:: EXERCISE ::
Please look for the string "jkustalik" below and report every line in which it occurs.

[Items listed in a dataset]
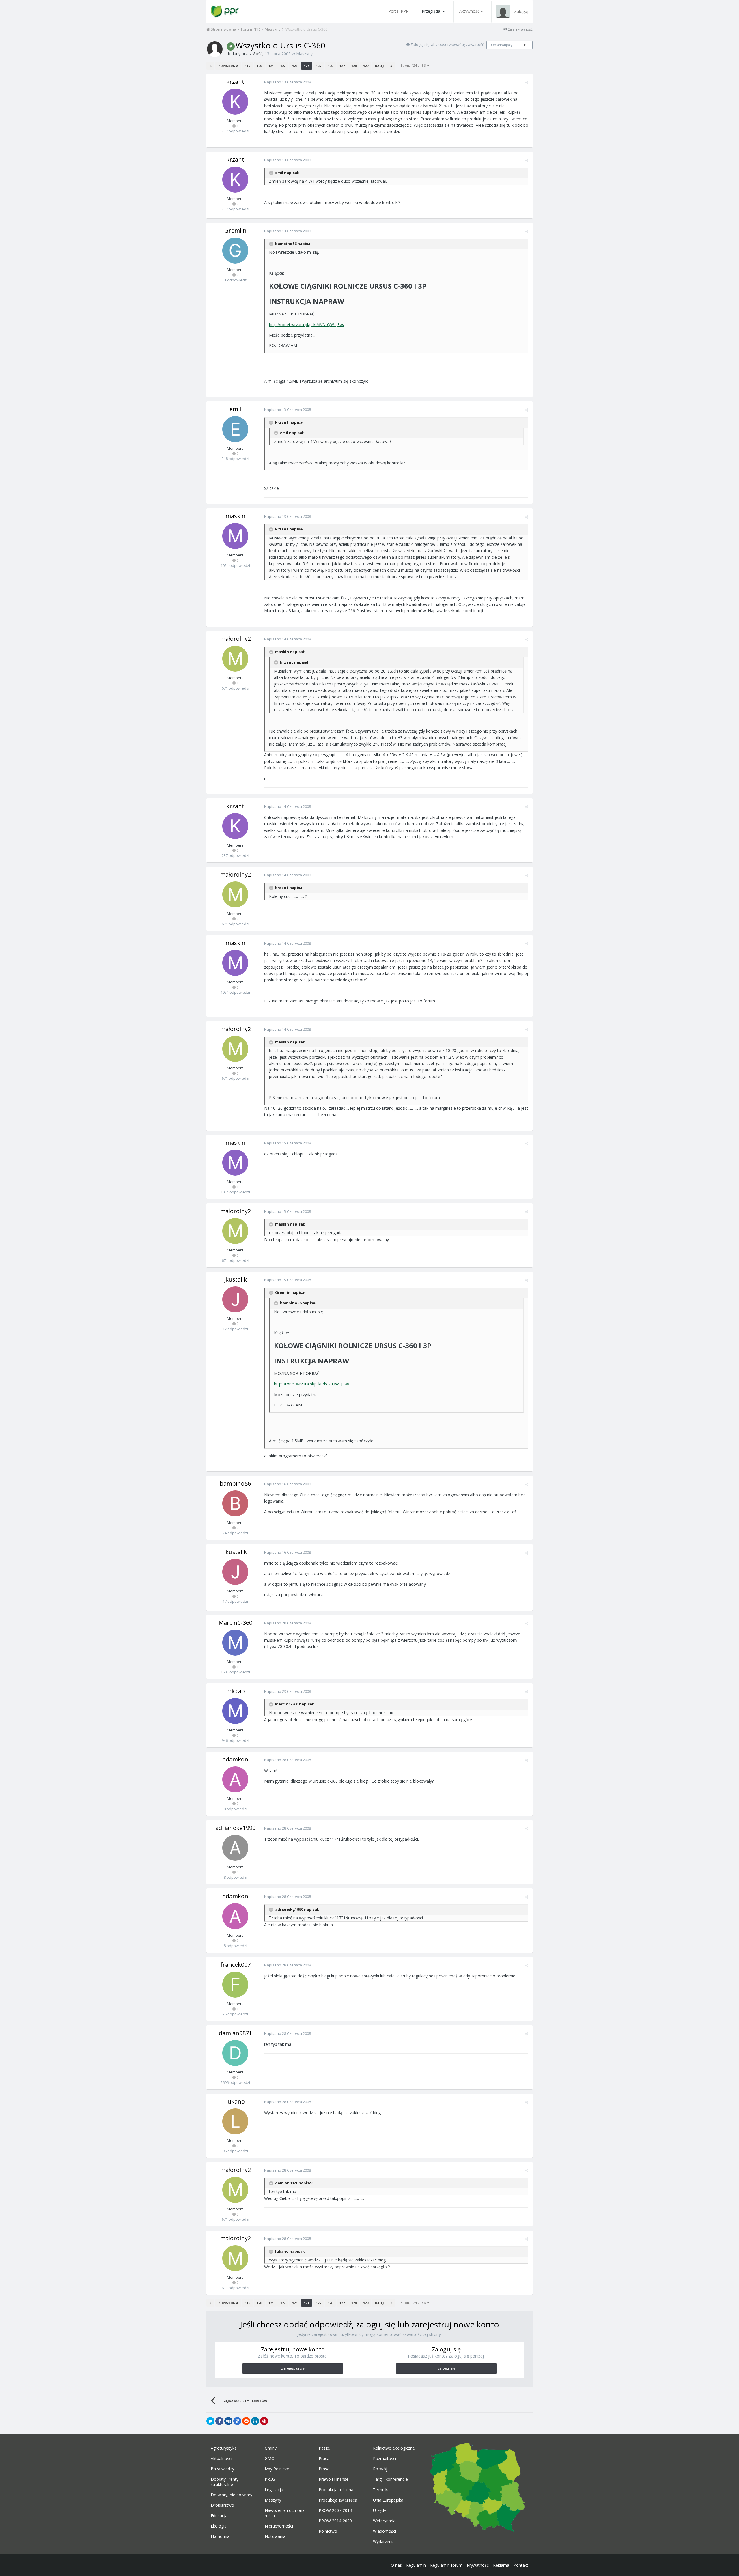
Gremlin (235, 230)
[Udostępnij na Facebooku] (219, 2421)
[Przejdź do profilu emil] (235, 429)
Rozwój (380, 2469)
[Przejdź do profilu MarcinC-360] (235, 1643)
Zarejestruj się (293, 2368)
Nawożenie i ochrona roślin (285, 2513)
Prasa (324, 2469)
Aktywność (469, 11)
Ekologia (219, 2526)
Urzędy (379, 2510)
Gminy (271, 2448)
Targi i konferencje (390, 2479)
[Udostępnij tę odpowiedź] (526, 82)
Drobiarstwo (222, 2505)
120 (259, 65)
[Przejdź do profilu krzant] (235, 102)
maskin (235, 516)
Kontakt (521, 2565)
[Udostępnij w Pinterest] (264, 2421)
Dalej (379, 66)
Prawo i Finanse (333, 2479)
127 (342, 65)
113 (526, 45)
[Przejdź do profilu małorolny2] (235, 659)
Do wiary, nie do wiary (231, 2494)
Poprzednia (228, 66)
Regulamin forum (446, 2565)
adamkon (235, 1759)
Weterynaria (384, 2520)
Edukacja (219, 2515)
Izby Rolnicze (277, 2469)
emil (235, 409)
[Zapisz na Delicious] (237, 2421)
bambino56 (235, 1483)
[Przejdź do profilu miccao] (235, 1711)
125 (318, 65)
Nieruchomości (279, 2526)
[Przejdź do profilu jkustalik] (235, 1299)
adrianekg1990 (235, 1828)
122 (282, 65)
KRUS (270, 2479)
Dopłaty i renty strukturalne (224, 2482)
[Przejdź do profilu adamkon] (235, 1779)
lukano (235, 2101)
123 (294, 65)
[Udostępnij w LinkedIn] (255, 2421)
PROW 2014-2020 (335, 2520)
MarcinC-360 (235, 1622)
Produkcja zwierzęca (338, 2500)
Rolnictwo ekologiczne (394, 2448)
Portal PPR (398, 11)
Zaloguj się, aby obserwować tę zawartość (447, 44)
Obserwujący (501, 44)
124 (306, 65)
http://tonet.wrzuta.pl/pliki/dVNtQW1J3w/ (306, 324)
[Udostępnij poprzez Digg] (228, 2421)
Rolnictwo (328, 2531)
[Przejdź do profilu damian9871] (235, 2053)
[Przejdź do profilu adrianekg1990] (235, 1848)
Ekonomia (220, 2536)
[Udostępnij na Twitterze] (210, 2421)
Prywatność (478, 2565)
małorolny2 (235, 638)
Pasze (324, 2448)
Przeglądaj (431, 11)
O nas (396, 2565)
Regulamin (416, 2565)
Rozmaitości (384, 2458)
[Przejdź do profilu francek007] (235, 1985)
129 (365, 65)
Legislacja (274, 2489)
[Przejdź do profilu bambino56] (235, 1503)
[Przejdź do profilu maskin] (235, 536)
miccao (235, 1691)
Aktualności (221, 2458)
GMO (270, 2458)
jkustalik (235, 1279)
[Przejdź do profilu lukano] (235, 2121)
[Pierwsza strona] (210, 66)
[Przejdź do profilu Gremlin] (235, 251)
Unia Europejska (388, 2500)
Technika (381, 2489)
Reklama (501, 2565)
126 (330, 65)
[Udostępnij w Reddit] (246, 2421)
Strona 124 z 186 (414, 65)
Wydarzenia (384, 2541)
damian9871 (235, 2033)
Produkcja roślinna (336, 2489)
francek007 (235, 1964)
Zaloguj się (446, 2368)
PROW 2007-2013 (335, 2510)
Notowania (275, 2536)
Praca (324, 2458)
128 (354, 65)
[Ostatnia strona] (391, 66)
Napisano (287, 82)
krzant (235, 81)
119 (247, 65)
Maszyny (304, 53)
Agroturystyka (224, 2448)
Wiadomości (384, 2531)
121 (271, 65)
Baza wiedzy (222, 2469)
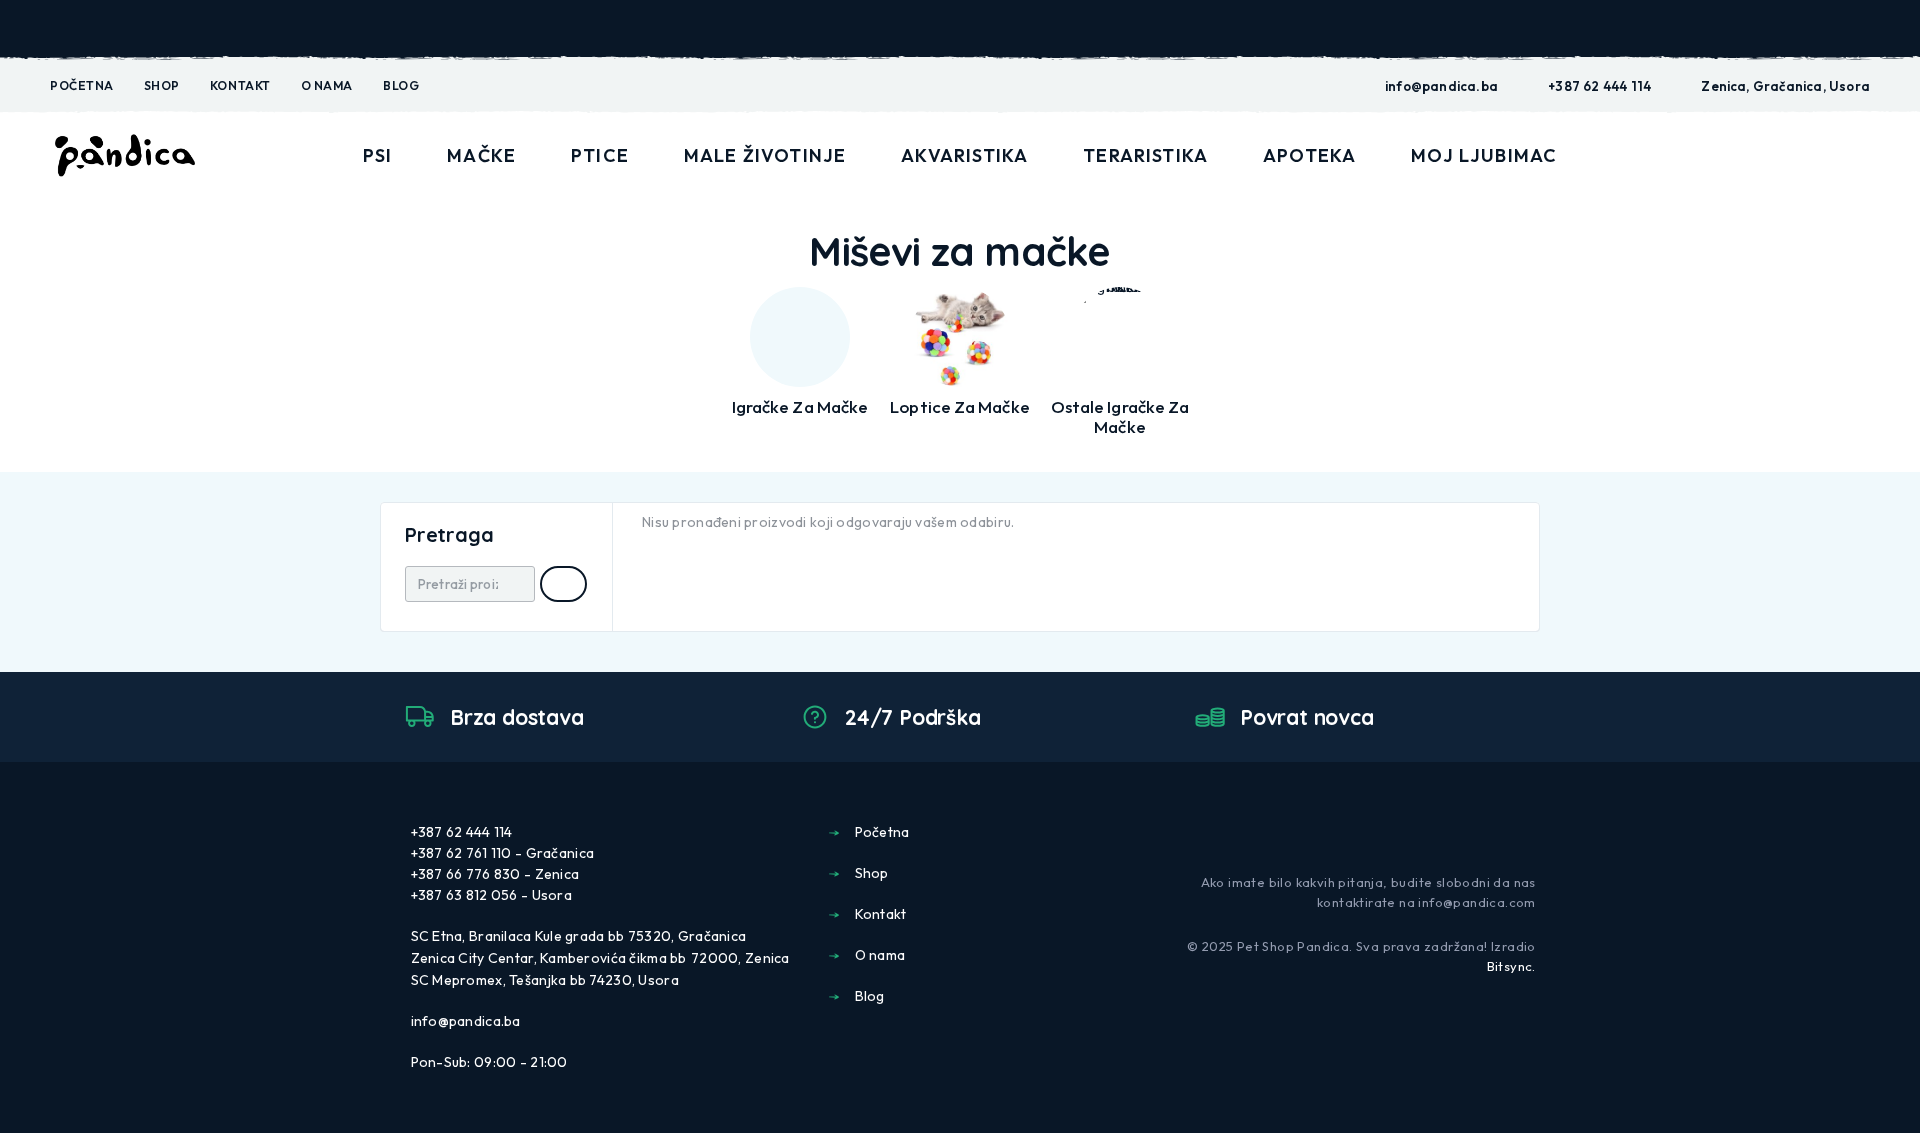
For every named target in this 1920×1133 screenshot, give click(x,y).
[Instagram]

:: WRITTEN RESPONSE ::
[Przejdź do profilu jkustalik] (235, 1299)
jkustalik (235, 1279)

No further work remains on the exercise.